May 12, 2013

The Original Super Single Mom




Life lately has been tough.  Something I did not think I would be doing is raising children on my own.  While there father is a participant in their lives, it really is not like I can say I have a partner in raising these children.  I find myself giving 99.999999% of what should really be a shared experience. I have wrestled a very long time with this fact.  I attribute this to my own childhood.  Sarge was always a very active participant father and most loving partner in my childhood.  I was truly blessed to have two parents in the early part of my life. Lately my lovely insomnia has hit me at 3 AM.  Somewhere in my mind something was stirring, maybe the fact that some days I feel stretched over two times over, worried about Kindergarten progress, summer vacation plans, how to effectively get help for getting the kids around.  I have felt pretty alone and overwhelmed lately.  Then it hit me the other day.  I am not the only one this has happened to.

October 9, 1983 Mami became a single mother and a widow.  I remember sitting next to her holding my hand just outside the IC unit that my father was in when a nurse came out to call someone else in the hallway.  This moment is burned in my memory only because the nurse had blood, my fathers blood all on the front of her crisp white scrubs.  Mami pulled me in close and tried to shield my fragile 12 year old eyes from seeing what I was seeing.  In her arms I shook with fear.  We both held each other for what seemed like a very long time until the doctor came out and said my father was gone.  Our world as we knew it was gone. 

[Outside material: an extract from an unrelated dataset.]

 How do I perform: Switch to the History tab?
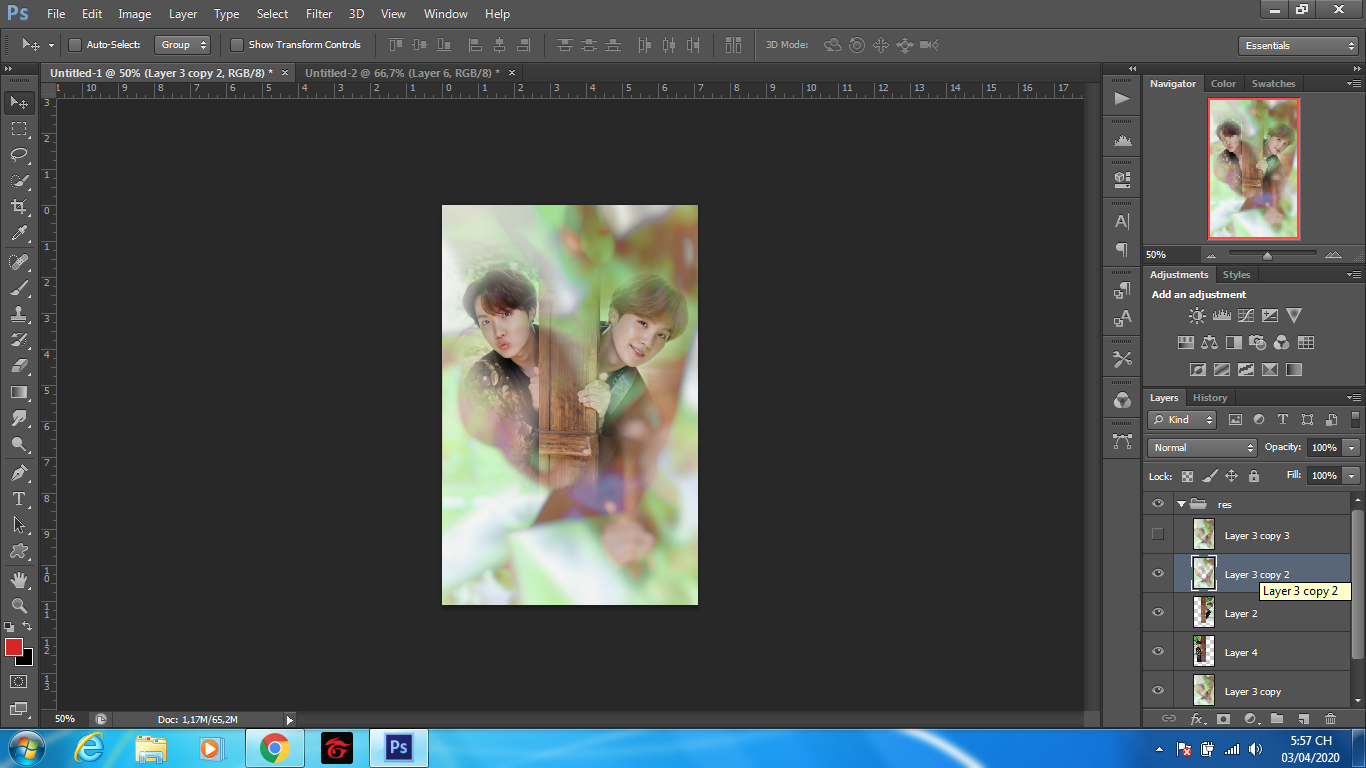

I still remember listening to Mami cry night after night after he was gone.  Somehow in the mornings all that was gone and she got breakfast on the table and me out the door to school.  While I was at school she managed to arrange for a funeral, my care after school, and make other arrangements for our future. Mami became my advocate when people insisted that I wear black to the funeral when she knew all I wanted to do was wear my dad's favorite dress for me.  She didn't know I heard that argument she had, but I did.  I became less alone at that moment.  Mami would always have my best interest at heart.  She knew I was grieving the loss of my best friend.  She made sure the school knew I was going through issues and that I would not be the same child. 

Mami found a way to babysit children at home and get me what I needed.  I needed for someone to home to after school, security.  I always had clean clothes, a roof over my head, vacations, someone to show up at my school events. The most amazing thing to me was that she didn't drive a single day in her life and still doesnt' to this day.  The first vacation we took after my dad was to Florida, on a bus. Yes, a bus from California to Florida.  Years later I wondered, how? How did she come up with the money, how did she make the arrangements, how did she know we were going to be safe on the trip?

I looked back on that recently and knew, just knew that it was the same love I feel for my own children.  For many times that I feel defeated and alone, I remember Mami.  She did this alone, with no family nearby to support her.  Just her will to give me everything I needed and things that I wanted.  The love a mother knows no boundaries.  It does not know about her own grief, but knows about her child's grief.  I am the super single mom today thanks in part to all those experiences that Mami gave me and made it seem effortless.  Her grief, her loneliness, her struggles, all set aside.  So when people question how I do it all for my the Things I just hold my head high and say "I'm Super Mom Jr.". 

On this day I honor you Mami,  you survived my teenage years alone, I too shall make it through.


Happy Mother's day all!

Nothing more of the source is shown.